ResIpsaLoquiturInterAlia · 22/06/2020 10:59

Can’t you just sense when pretty much everyone and everything is up the creek without a paddle and suffering in Covid silence with lost surreal souls, while smart opportunistic litigation legal eagles are waiting to pounce and grab their share of the forthcoming hunger games when all this is done and dusted until the endless inquiries as to who said and did what or omitted to do what Covid medical mismanagement negligence litigation jumps in to settle scores!

Lawyers must be salivating at the yacht club specing out the options tick boxes on yet another joy toy. Covid incubation “care” homes springs to mind - all those unfortunate souls and all their previous hard work through wars and peacetime building up this country creating off spring to further the national economy and then bang!

What a nightmare but wait this is real and I am not still asleep!

Beebityboo · 22/06/2020 11:03

The care home I was working at until the week before lock down lost half it's residents to Covid Sad (I adored them all, I'm still so cut up about it and God know what the families went though) and it's only a small home in a small town in the West Midlands.

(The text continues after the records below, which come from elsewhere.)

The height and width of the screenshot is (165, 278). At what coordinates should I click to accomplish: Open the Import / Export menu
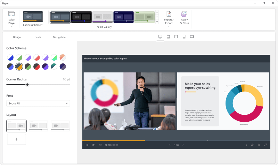click(x=169, y=18)
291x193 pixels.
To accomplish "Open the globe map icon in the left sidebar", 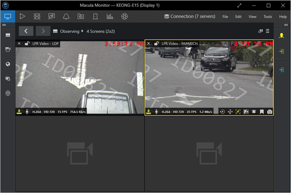I will coord(8,64).
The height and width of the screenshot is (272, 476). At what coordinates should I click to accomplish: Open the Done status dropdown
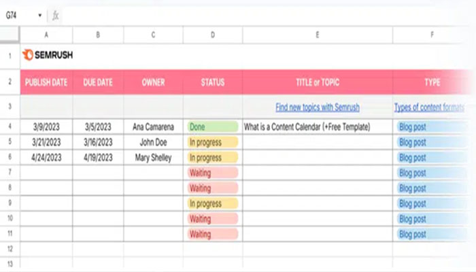(x=212, y=126)
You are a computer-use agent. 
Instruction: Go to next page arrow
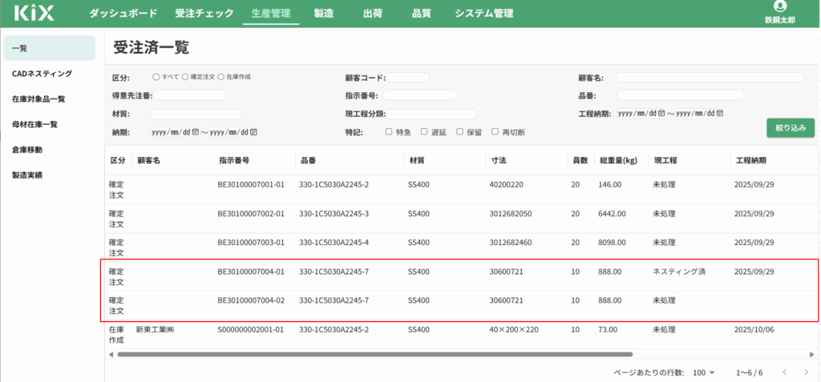(x=807, y=372)
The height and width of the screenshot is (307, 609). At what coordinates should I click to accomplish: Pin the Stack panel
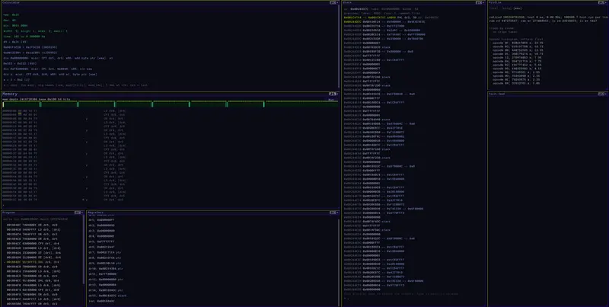pyautogui.click(x=478, y=2)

I can't imagine what it was like in the larger homes in inner cities. Complete disaster and I hope heads roll when the true toll becomes known.

rosie39forever · 22/06/2020 11:08

No one will be held accountable, Hancock and Johnson will mutter something about lessons learned and we will all collectively shrug our shoulders and move on.

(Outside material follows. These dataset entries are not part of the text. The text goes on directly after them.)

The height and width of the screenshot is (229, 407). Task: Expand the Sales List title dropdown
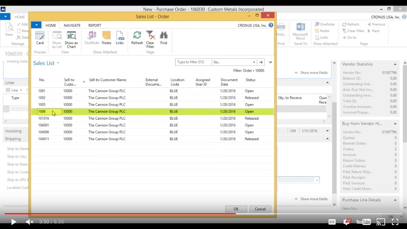pyautogui.click(x=58, y=63)
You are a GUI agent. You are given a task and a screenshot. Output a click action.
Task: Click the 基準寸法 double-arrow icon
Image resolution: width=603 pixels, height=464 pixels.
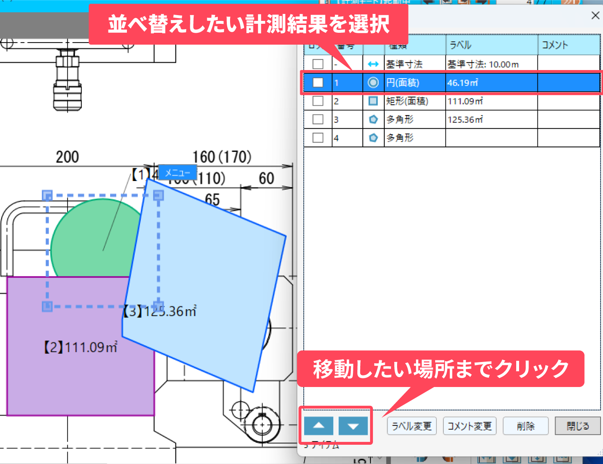tap(373, 64)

ResIpsaLoquiturInterAlia · 22/06/2020 11:15

But people (20-30k) did not even say good bye and “gone before their time“ as Boris famously said at the outset if we don’t all imprison ourselves (admittedly not that many years remaining when already in a “care” home).

Surely someone has to step up to the plate and face the music! This must be classic textbook medical negligence and not simply falling short of expectations and move on - next Brexshit etc!

rosie39forever · 22/06/2020 11:25

Our government and indeed governments around the world are untouchable they have literally gotten away with murder but hey ho never mind lessons learned mumble mumble, lets take back control and level up 😢

NellyLongarms · 22/06/2020 11:40

they have literally gotten away with murder

Can you hear yourself? It is a virus, doing what a virus does. Yes things maybe could have been handled better but seriously?

peonypower · 22/06/2020 11:41

Just quoting from inkpaperstars above: More worryingly though of the 94% who'd experienced no symptoms, 54% had suffered lung damage.

I don't understand this. What is asymptomatic damage? Damage that shows up on a scan but has no physical effects? Why would that matter? If it means breathing problems, then surely you have symptoms?

For everyone saying that it's going to increase exponentially again, what makes you think this? If the population were 100pct susceptible, then that would make sense, but it's fairly clear that is not the case (and frankly has been ever since the first data from closed populations like the Diamond Princess)

And that scaremongering graph with COVID shooting up the death stats! What lunatic created that? The populations are not remotely comparable. The median age of death of someone with COVID in developed countries is 80. You should not be comparing deaths of 80 year olds in developed nations with deaths from malaria, malnutrition, drowning and homicide.
You should compare them with dementia, heart disease and cancer. There's a good reason those causes of death were not on the chart! Would have lost any impact whatsoever.